Member of the Chamber of Deputies
- In office 15 March 1957 – 15 May 1961
- Constituency: 21st Departmental Grouping
- In office 15 March 1941 – 15 May 1953

Personal details
- Born: 7 November 1898 Cholchol, Chile
- Died: 20 December 1980 (aged 82) Temuco, Chile
- Party: Liberal Party
- Spouse: Teresa Andrade
- Parent(s): Alfonso Salazar Domitila Ravanal
- Alma mater: Pontifical Catholic University of Chile
- Occupation: Agronomist, Politician

= Alfonso Salazar =

Chilean agronomist and politician (1898-1980)

Alfonso Salazar Ravanal (7 November 1898 – 20 December 1980) was a Chilean agronomist and liberal politician.

He served as Deputy of the Republic for the 21st Departmental Grouping (Temuco, La Imperial, and Villarrica) in multiple legislative periods between 1941 and 1961.

==Biography==
Salazar was born in Cholchol on 7 November 1898, the son of Alfonso Salazar and Domitila Ravanal.

He studied at the Instituto San José of Temuco and later graduated as an agronomist from the Pontifical Catholic University of Chile in 1919.

He married Teresa Andrade in Temuco in 1915.

==Professional career==
He dedicated his life to agricultural management, working his own estates: María Luisa in Temuco, La Suerte in Quepe, and San Manuela in Freire.

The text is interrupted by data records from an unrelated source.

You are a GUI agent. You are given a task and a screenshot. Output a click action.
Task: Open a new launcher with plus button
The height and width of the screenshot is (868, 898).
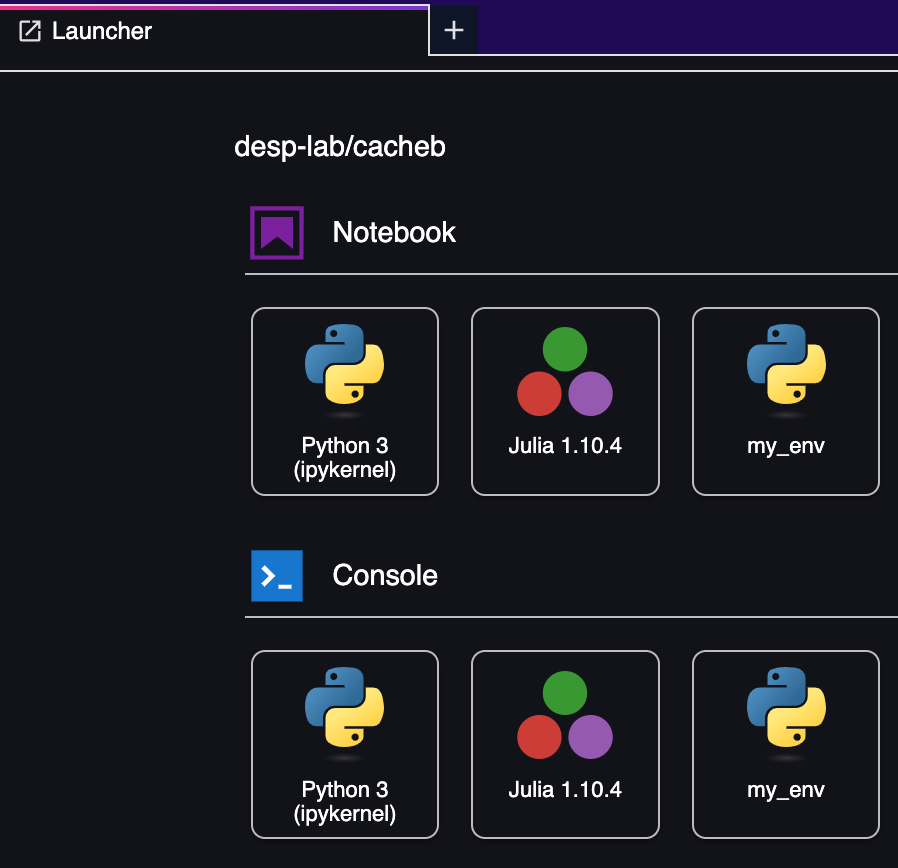pos(454,30)
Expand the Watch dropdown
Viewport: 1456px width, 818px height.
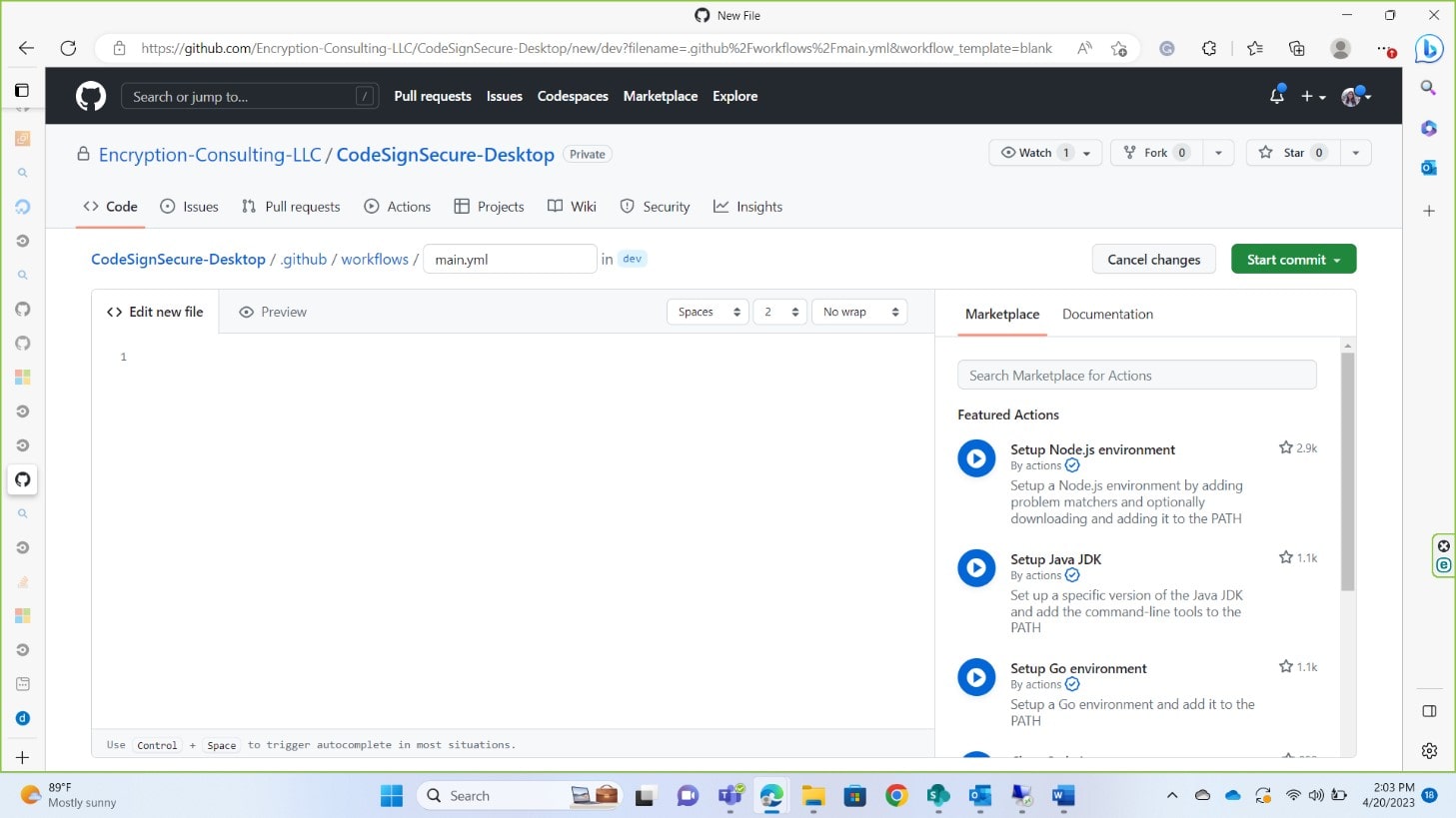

He also managed the farms Santa Domitila, San Antonio, and Los Robles in Cautín Province.

He was a member of the National Agriculture Society (SNA), the Agricultural Development Society, the Temuco Club, and the local branch of the Rotary Club.

==Political career==
A member of the Liberal Party, Salazar served as alderman of Freire and later as first alderman of the Municipality of Temuco (1938–1941).

He was elected Deputy of the Republic for the 21st Departmental Grouping (Temuco, La Imperial, and Villarrica) in 1941, and re-elected consecutively for the periods 1945–1949 and 1949–1953. He participated in the Permanent Commissions of Agriculture and Colonization, and later Industry.

He represented the Senate before the Mortgage Fund Board in 1951. After a brief hiatus, he was re-elected Deputy for the 1957–1961 legislative period, serving on the Permanent Commission of Economy and Commerce.

==Death==
He died in Temuco on 20 December 1980.

==Bibliography==
- Valencia Aravía, Luis (1986). Anales de la República: Registros de los ciudadanos que han integrado los Poderes Ejecutivo y Legislativo. 2nd ed. Santiago: Editorial Andrés Bello.
- Urzúa Valenzuela, Germán (1992). Historia política de Chile y su evolución electoral desde 1810 a 1992. 3rd ed. Santiago: Editorial Jurídica de Chile.
- Castillo Infante, Fernando (1996). Diccionario histórico y biográfico de Chile. 6th ed. Santiago: Editorial Zig-Zag.